Ledisi Named Artist in Residence at Berklee Institute of Jazz and Gender Justice
The Berklee Institute of Jazz and Gender Justice has announced that Grammy Award–winning artist Ledisi will be its first artist in residence this fall. Founded by Terri Lyne Carrington in 2018, the institute focuses on equity in the jazz field and on the role that jazz can play in the larger struggle for gender justice. It also celebrates the contributions women have made to the development of the art form and frames more equitable conditions for all pursuing careers in jazz in an effort to work towards a necessary and lasting cultural shift in the field.
“It is an honor to welcome the acclaimed performer, songwriter, actress, and producer Ledisi to Berklee,” said Carrington. “Ledisi’s residency marks a historic moment for the institute.
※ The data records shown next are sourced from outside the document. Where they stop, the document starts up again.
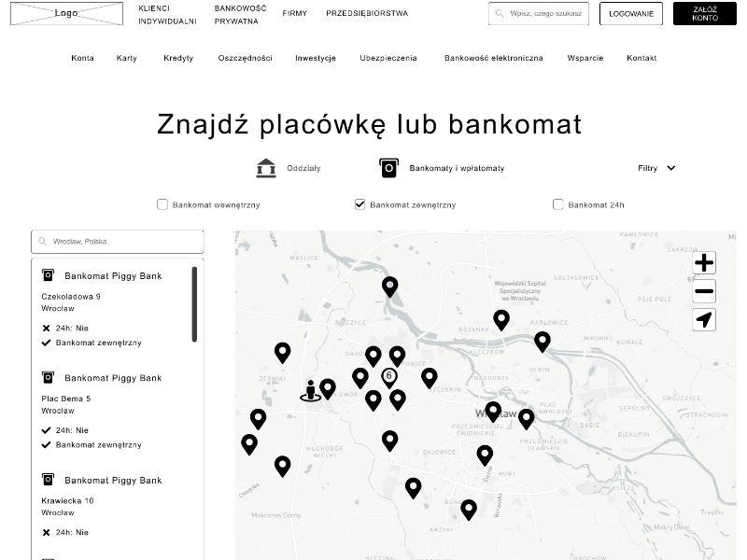Image resolution: width=747 pixels, height=560 pixels.
Task: Open the Bankowość elektroniczna menu
Action: click(x=493, y=58)
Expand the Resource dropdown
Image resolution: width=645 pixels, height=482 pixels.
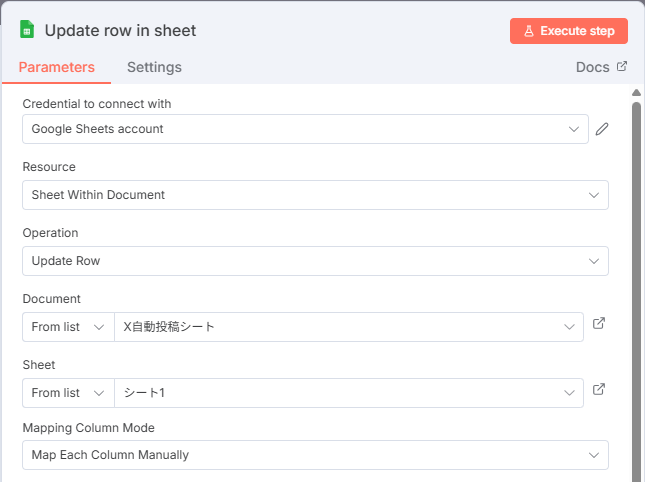tap(315, 195)
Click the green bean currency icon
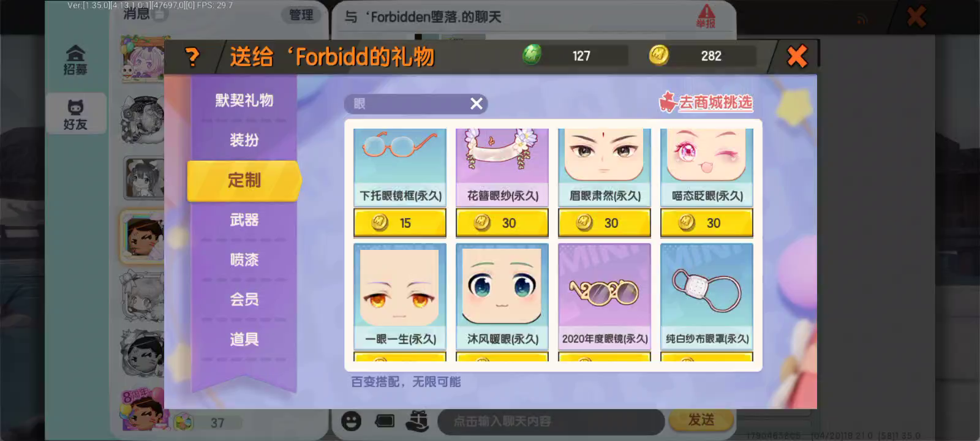 532,55
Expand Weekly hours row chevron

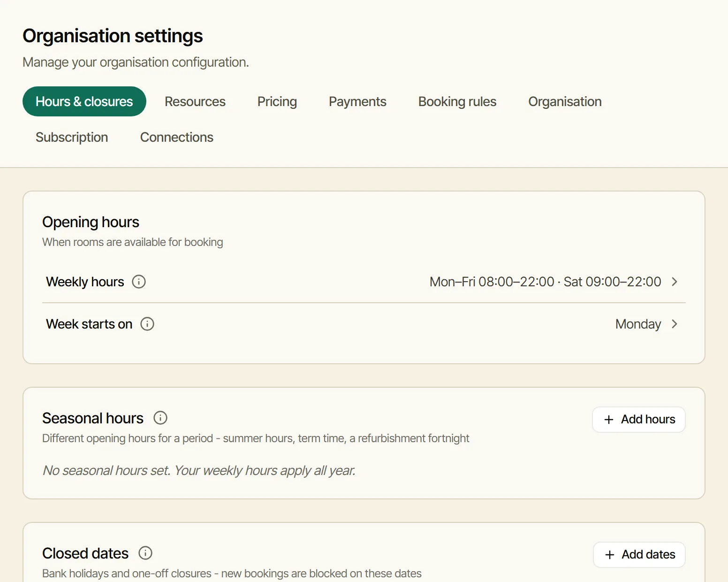click(675, 282)
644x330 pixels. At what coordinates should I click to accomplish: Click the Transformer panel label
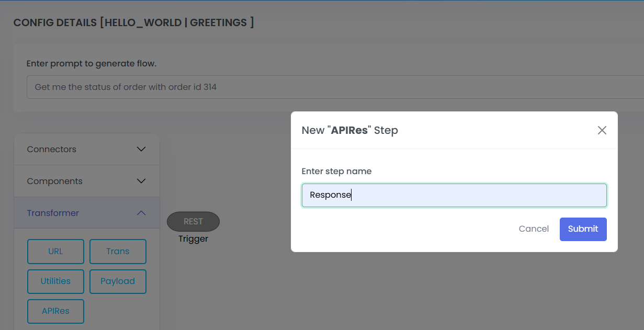[x=53, y=213]
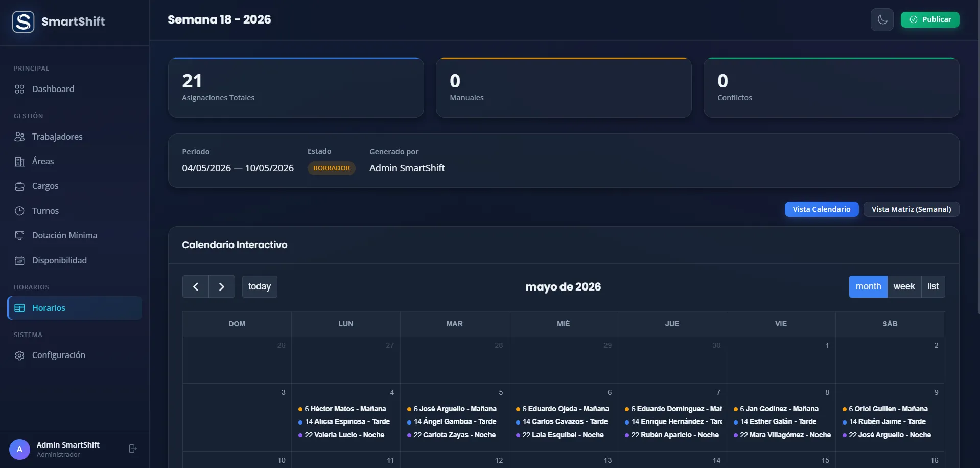Viewport: 980px width, 468px height.
Task: Toggle dark mode with moon icon
Action: pyautogui.click(x=882, y=20)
I know her presence here at Berklee will be a gift to the students and greater artistic community on campus.”
Born in New Orleans and raised in Oakland, California, Ledisi has wowed fans with unparalleled vocals that have earned her a rightful place in the pantheon of the greatest singers of her generation. Ledisi is a favorite of Barack and Michelle Obama, Patti LaBelle, Smokey Robinson, Stevie Wonder, Chaka Khan, the late Prince, and others. She has headlined nationally sold-out tours and has performed alongside such artists as Dave Matthews, Gary Clark Jr., Vince Gill, Keb Mo, Herbie Hancock, Maxwell, Robert Glasper, and Patti Austin.
After a distinguished two-decade career, Ledisi earned her first Grammy in March 2021 for Best Traditional R&B Performance for her hit song “Anything for You.” In November of 2021, she received a Grammy nomination for Ledisi Sings Nina in the category of Best Traditional Pop Album. She has 14 Grammy nominations, including for Best New Artist, three Soul Train Music Awards, 19 NAACP Image Award nominations, and a NAACP Theatre Award. She also received two L.A. Stage Alliance Ovation Award nominations, including one for Best Featured Actress in a Musical.
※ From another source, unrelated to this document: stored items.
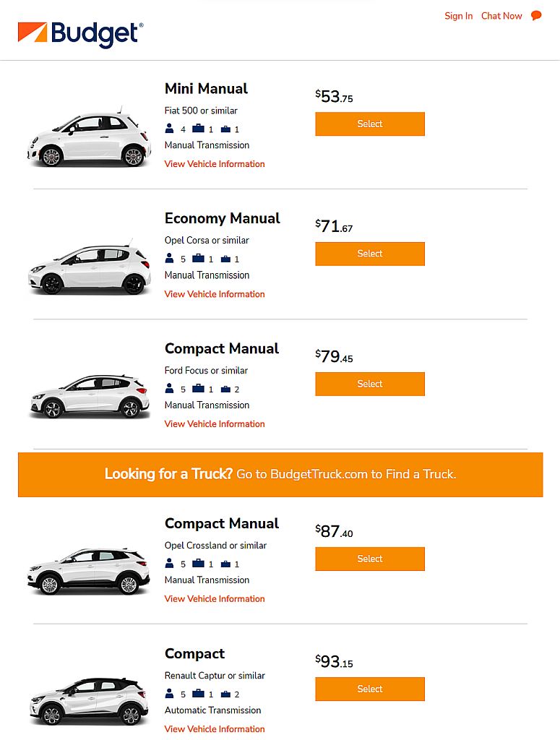Click the large suitcase icon for Economy Manual
Viewport: 560px width, 740px height.
pyautogui.click(x=198, y=259)
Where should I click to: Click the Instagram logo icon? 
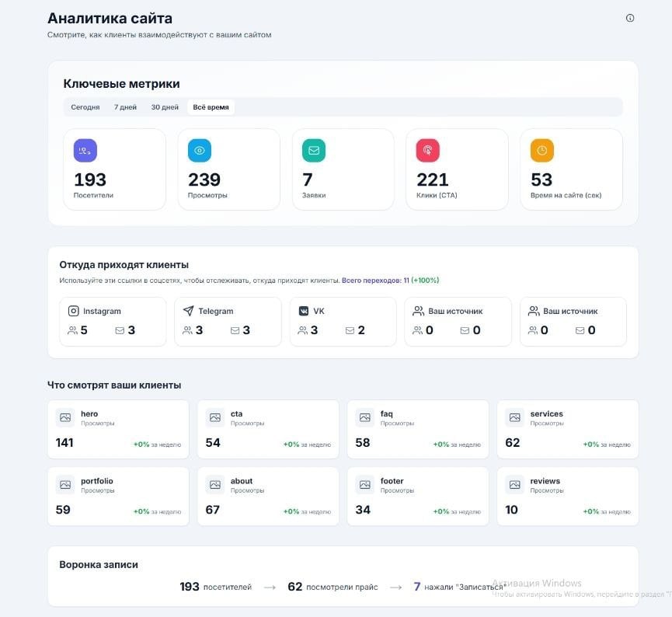pos(74,311)
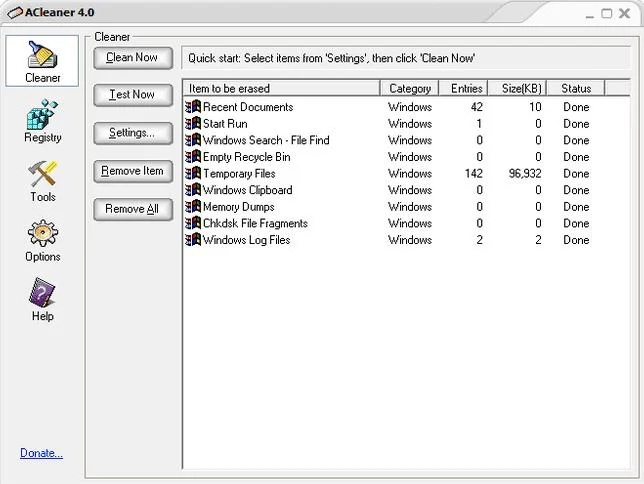Click the Test Now button

point(133,95)
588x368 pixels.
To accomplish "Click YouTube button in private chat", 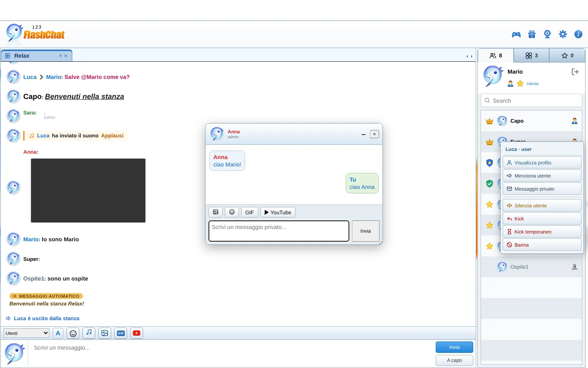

Ledisi is also a celebrated actress on screen and stage. She landed her first feature singing in the 2008 film Leatherheads, directed by George Clooney. In 2014, she portrayed the great Mahalia Jackson in the Oscar-nominated movie Selma, and also had a notable performance in Gabourey Sidibe’s short film The Tale of Four. In 2019, Ledisi secured her first major television role, playing the legendary Patti LaBelle on the hit BET hit series American Soul, which she followed up with a standout performance on the critically lauded FX series Pose. In 2021, she costarred with Lisa Raye on the BET Plus series Twice Bitten.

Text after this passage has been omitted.